> I notice that this graph is suggesting something happened around 2011 that impacted everyone, and disproportionally impacted only liberal girls.
The author uses this point to (IMO) bash liberal views as forcing kids to act depressed. A lot of the article was subtly tainted with the authors personal politics, and I think this is one of the times they distracted themselves with their own views.
> Another aspect of liberal politics is the focus on various forms of identity, including demands for how kids must react to things and then potentially severe punishment if caught reacting the ‘wrong’ way...
I was a high schooler in 2011. Thats basically when phones started to get common (in my rich, liberal, suburb at least). I do think it's more likely that the introduction of 24/7 social media that is in-person during the school day would have a worse and immediate affect for girls. This assumes that liberal girl is actually upper middle class and suburban or urban (who would have a family that provided them a phone in high school).
I think the author made a lot of good recognitions elsewhere, but this line of logic just read like political bias.
> Car dependent design predates homes being prisons
Part of the home-as-prison is from fear of being outside/out of reach. That has existed in large pockets of our society for a very long time. Cars have not improved that reality for many people and have actually made it worse in many ways. eg: Predators now have as much range as they can drive in a day... or rich predators have as much range as they can fly in a day.
This reminds of this "This American Life" piece [0] focused on people who just couldn't distance themselves from the world going the way it is, the fight for the climate eating their whole lives and impacting their family and social life. That's an extreme, and the reason why it ends in a podcast, but I'd imagine a lot of people sharing part of the same path.
Decades ago the main threat in the "west" was if nations went to nuclear war, with the hope that nothing drastically changes. Accessorily, not going to war for oil was also on the table. So basically, we'd be fine if we kept the status quo.
Right now the main concern would be wether we can drastically change our societies, which is just so much more of an ununtainable goal than the status quo.
People who are poised to be anxious about the future are just so much more fucked in the current climate that decades or centuries before, IMHO.
> As was the concern 150 years and 40 years ago. The report from the Club of Rome was the OG IPCC.
The difference is on the public ingesting the information I think.
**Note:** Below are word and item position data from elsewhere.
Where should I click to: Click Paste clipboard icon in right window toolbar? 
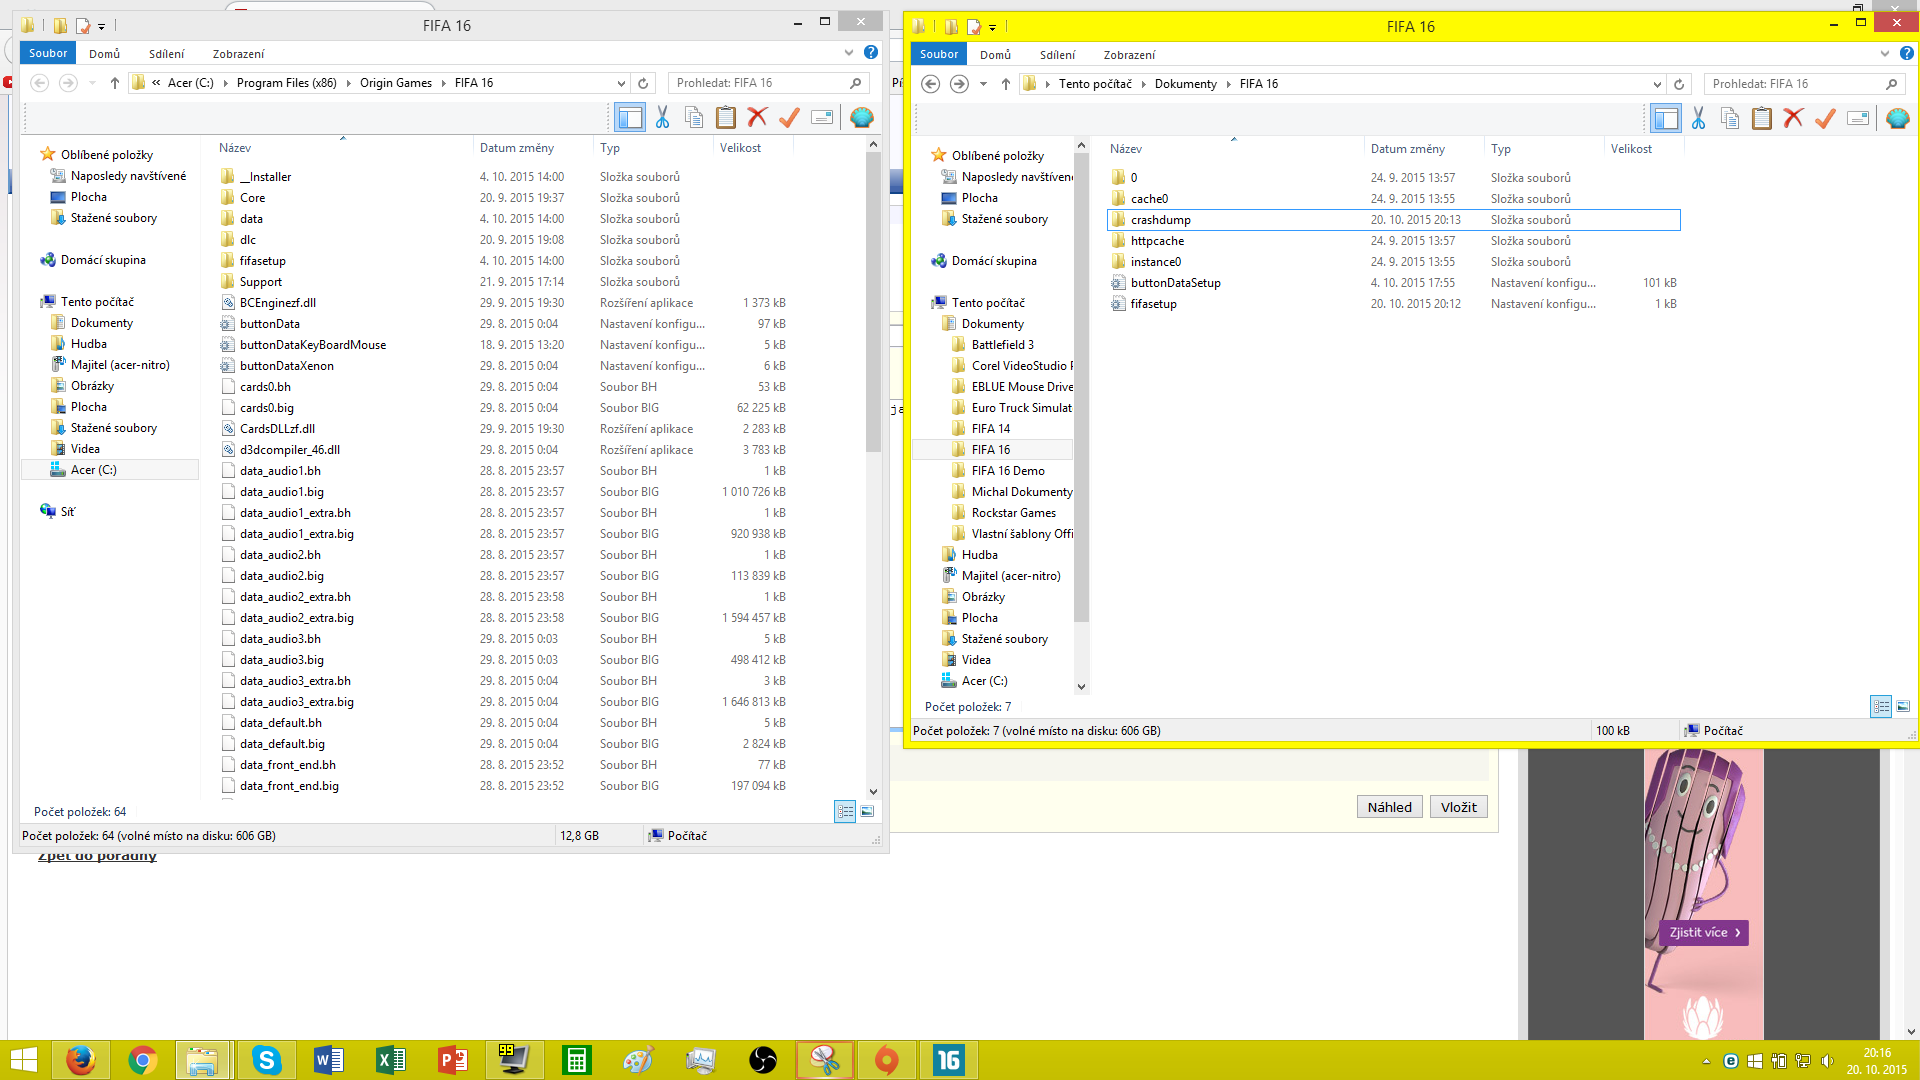coord(1762,119)
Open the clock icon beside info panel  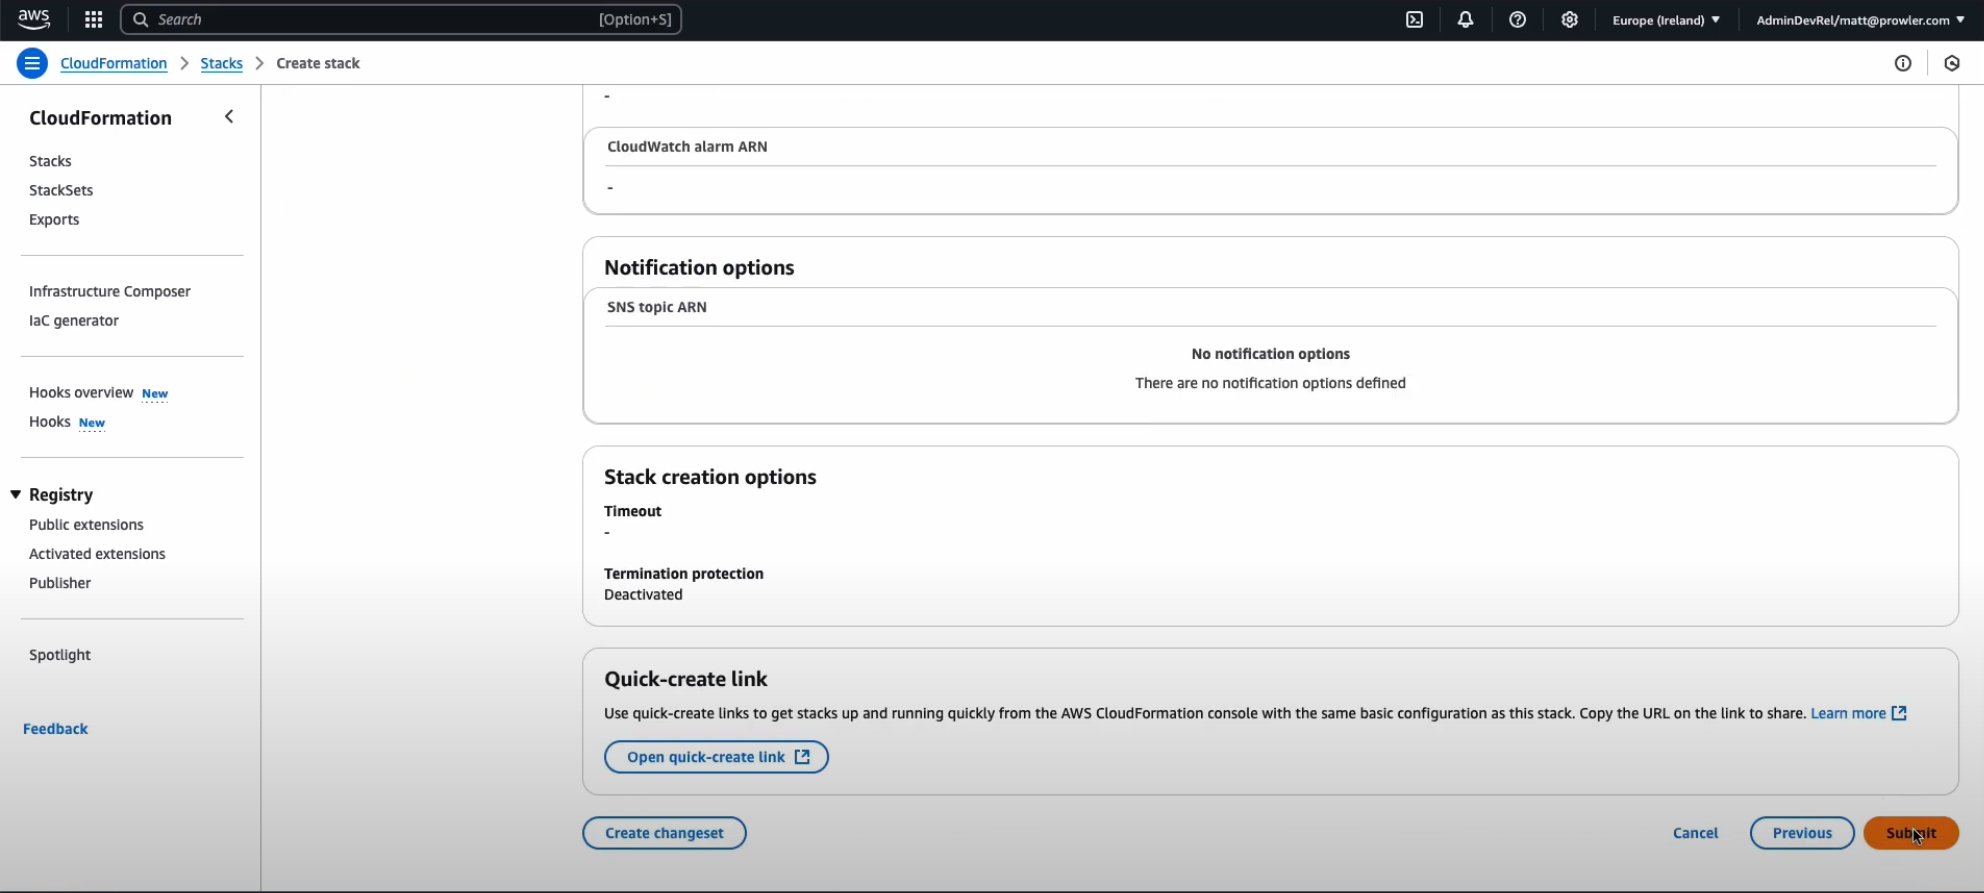[x=1952, y=63]
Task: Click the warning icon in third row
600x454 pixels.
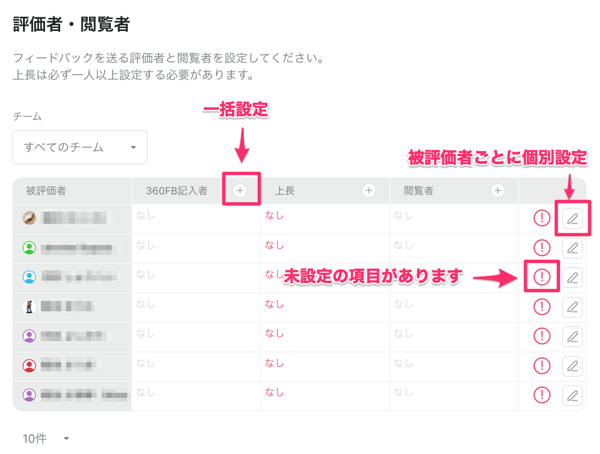Action: point(542,277)
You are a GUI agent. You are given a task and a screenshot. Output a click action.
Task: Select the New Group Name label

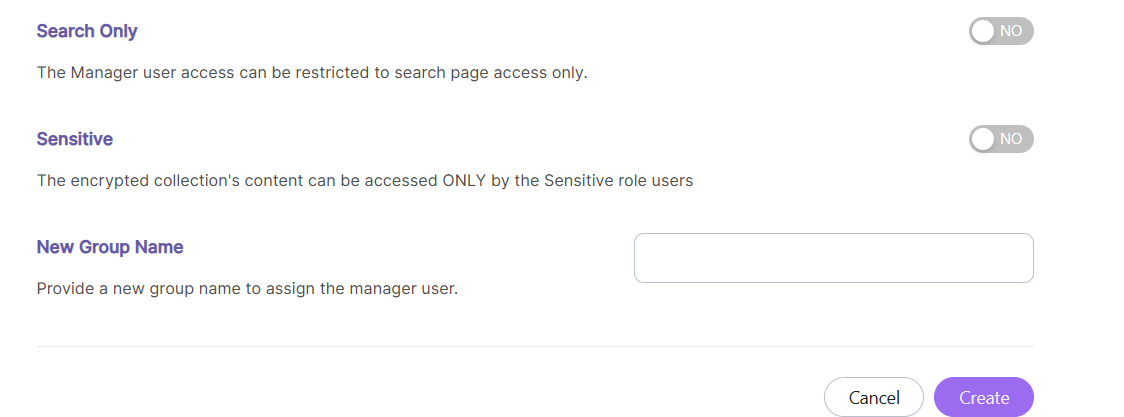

The previous generation was raised in a climat of growth, and the notion of producing/consuming too much just doesn't resonate with most. A few decades ago, reports on pollutions were also met with a kind of "technology will fix that" attitude, as technology effectively fixed a lot of the existential problems they've seen in their life
The current generation looking at IPCC doesn't have that background. They had the societal and environmental issues thrown at them from the start, whith adults showing a very clear "our kids can deal with it" attitude.
Reports of future climate issues resonate a lot differently to the current generation IHMO.
Nobody knew it. We might be on the brink of a fantastic future right now.
But, there was an economic crisis, there was a cold war, and there were serious worries about the environment and sustainability (Club of Rome's report). "No future" was the motto.
So, my point is: a feeling of doom isn't the difference that could explain the change in attitude/perception. Phones and social media are very viable candidates, though, given the repeatedly shown effect on mental health.
Everyone back then thought nuclear holocaust could happen any day.
Of course, that's true right now too, but for a long period between 1991 and recent years, the idea of nuclear armageddon seemed like a bad memory from the Cold War.
We've deprived kids of the future, and we've removed most places where kids can be kids.
Edit: the latter part is especially true in the US. I think Europe is a much better place for kids and teens.
Let's blame phones and social media.